I have no trouble believing Rauner made almost a billion dollars over the years. He could sell snow to the Eskimos! I mean, the indigenous peoples who have traditionally inhabited the northern circumpolar regions of North America and parts of Greenland and northeast Siberia.
But is Gov. Rauner really, as he seems to say here, the champion of the middle class? The "workin' families"? Does he represent "the people of the state, the taxpayers, the homeowners, the schoolchildren and their parents, small business owners, truck drivers, factory workers, plumbers and carpenters?"
Or does Bruce Rauner have a different constituency?
(By the way, I don't doubt for a minute that Michael Madigan and John Cullerton aren't as pure as the driven snow; in fairness, they and their Democratic colleagues got Illinois into the mess it's in. And only an honest, fair-minded Democrat, a la Jerry Brown in California, can get us out.)
But, as John McCarron writes in the Chicago Tribune, "For fortunate few, status quo in Illinois is just fine" (my emphasis):
At the top is Illinois' relatively low, flat-rate state income tax. A feature locked in by the 1970 constitution, the tax allows our highest-paid corporate executives to pay at the same rate — newly reduced to 3.75 percent — as the workers who scrub their floors and mow their lawns. Can't beat that.
Then there's the way Illinois funds its public schools — with a system that ties available funding to the assessed value of real estate in one's school district. This way, in Winnetka, where the governor raised his kids, the high school district last year was able to spend $21,372 per student. How sweet is that?

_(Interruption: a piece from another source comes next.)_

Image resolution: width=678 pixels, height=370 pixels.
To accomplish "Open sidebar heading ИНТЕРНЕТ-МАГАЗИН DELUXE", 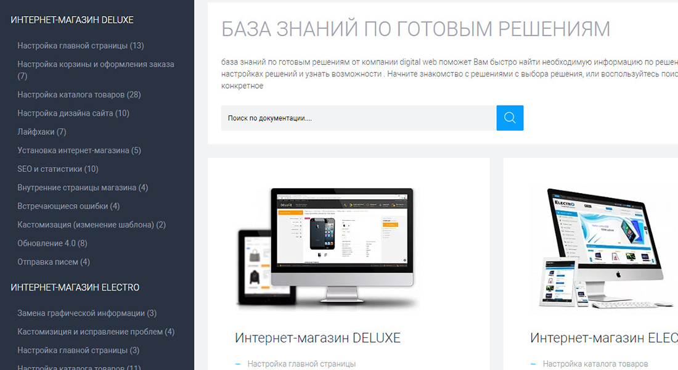I will [72, 20].
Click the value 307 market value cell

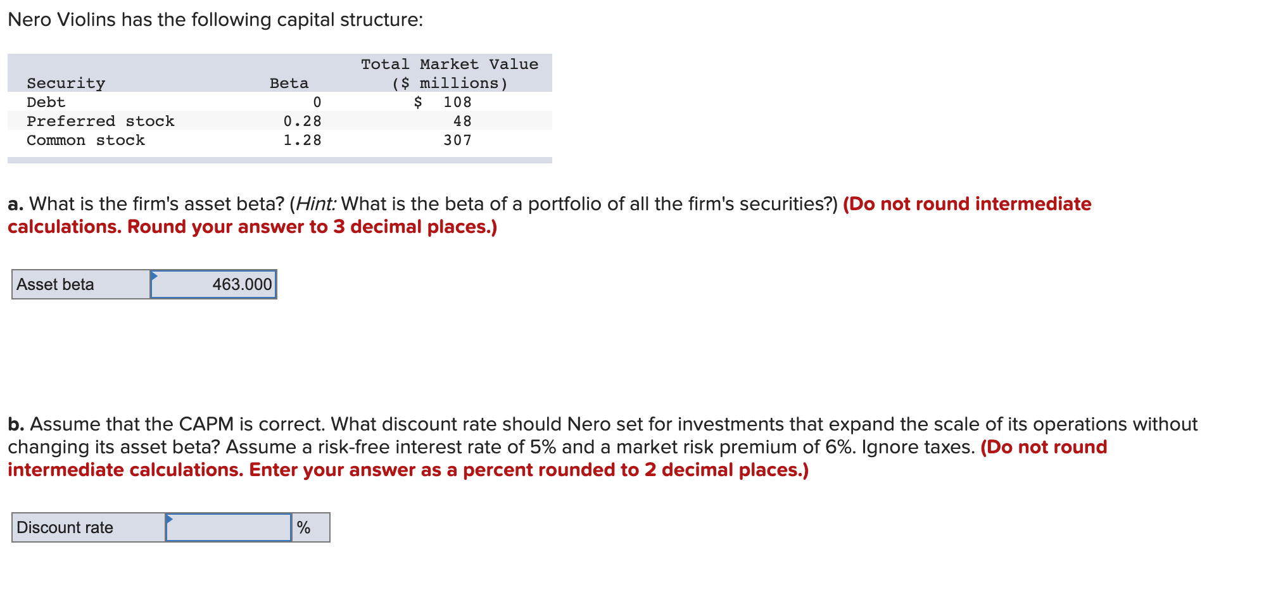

Property taxes up there are a backdoor bargain, you see, because most homeowners can deduct them from their federally taxable incomes. The higher your property taxes and the higher your federal tax bracket, the bigger your discount. And you wondered why there's rarely a tax revolt along the North Shore.
Then there's the way Illinois taxes corporations. The corporate income tax used to be levied against company profits using a formula that also considered the value of its property and the number of its in-state employees — the better to gauge a company's use of state services. But in 2001, to make Illinois "more competitive," this was changed so as to tax only those profits gained from sales in Illinois. Our multinational firms cheered (think Caterpillar, Deere, Boeing, etc.) but our state annually loses multimillions.
That "reform" plus other handouts have lowered the share of state income taxes paid by corporations from about 20 percent in 1970 to about 15 percent last year. Actually the majority of Illinois corporations pay no income tax. Nada. Zero. Then again, many are small "Chapter S" corporations whose owners pay tax on their profits as individuals. They also tend to drive really nice, tax-deductible cars.
I actually think Gov. Rauner is a sincere guy who believes what he says. Of course he thinks looking out for the richest one percent is the way to go -- it conforms with his worldview. But when the governor speaks, you have to ask yourself: Is he really looking out for people like me, or as John McCarron writes, the fortunate few?